The records ▸
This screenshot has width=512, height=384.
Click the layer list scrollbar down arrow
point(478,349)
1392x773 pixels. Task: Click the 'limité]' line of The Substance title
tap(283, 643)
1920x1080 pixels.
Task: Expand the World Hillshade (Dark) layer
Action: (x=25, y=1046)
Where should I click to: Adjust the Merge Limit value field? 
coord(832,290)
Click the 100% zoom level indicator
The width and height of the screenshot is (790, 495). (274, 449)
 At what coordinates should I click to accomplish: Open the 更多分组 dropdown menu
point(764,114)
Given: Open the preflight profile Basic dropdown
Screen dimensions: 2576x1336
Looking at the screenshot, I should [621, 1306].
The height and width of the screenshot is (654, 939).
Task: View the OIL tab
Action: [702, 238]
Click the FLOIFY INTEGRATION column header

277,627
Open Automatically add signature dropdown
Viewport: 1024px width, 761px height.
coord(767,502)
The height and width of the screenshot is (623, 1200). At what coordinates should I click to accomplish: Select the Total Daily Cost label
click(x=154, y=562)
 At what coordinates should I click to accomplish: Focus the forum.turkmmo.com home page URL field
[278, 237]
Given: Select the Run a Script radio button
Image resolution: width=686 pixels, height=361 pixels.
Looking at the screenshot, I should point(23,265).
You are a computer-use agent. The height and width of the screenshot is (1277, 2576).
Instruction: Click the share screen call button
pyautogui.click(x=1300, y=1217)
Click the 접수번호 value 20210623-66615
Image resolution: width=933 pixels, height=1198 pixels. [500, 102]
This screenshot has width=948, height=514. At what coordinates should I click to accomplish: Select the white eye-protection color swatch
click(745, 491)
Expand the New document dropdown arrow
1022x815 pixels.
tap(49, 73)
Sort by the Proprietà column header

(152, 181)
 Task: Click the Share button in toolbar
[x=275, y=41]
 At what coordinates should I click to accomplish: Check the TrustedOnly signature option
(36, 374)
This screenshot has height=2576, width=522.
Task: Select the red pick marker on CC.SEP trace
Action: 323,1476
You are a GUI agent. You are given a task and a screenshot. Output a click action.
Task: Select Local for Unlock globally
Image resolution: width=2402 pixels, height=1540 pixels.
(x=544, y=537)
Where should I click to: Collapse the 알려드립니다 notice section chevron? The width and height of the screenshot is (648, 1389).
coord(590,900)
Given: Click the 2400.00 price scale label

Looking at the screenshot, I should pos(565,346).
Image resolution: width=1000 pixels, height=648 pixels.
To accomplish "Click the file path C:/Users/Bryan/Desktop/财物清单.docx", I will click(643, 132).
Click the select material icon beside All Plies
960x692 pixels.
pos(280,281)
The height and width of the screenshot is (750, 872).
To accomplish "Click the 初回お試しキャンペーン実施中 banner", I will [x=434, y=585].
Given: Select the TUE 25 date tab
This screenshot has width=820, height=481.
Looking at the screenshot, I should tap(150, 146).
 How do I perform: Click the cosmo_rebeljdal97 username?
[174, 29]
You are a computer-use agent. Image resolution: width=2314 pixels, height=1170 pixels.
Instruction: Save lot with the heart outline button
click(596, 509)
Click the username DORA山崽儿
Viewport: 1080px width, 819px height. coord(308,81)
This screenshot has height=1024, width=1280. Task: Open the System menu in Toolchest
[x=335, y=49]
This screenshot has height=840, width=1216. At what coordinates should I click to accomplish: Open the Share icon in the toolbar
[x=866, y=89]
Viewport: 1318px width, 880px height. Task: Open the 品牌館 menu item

Task requirements ▸ Write out the entries word for word, from the line containing "At what coordinates should I click to accomplish: Check" down to the line containing "coord(590,900)", including both of those lines.

Result for this task ▸
 At what coordinates should I click to accomplish: Check the TrustedOnly signature option
(36, 374)
This screenshot has height=2576, width=522.
Task: Select the red pick marker on CC.SEP trace
Action: 323,1476
You are a GUI agent. You are given a task and a screenshot. Output a click action.
Task: Select Local for Unlock globally
Image resolution: width=2402 pixels, height=1540 pixels.
(x=544, y=537)
Where should I click to: Collapse the 알려드립니다 notice section chevron? The width and height of the screenshot is (648, 1389).
coord(590,900)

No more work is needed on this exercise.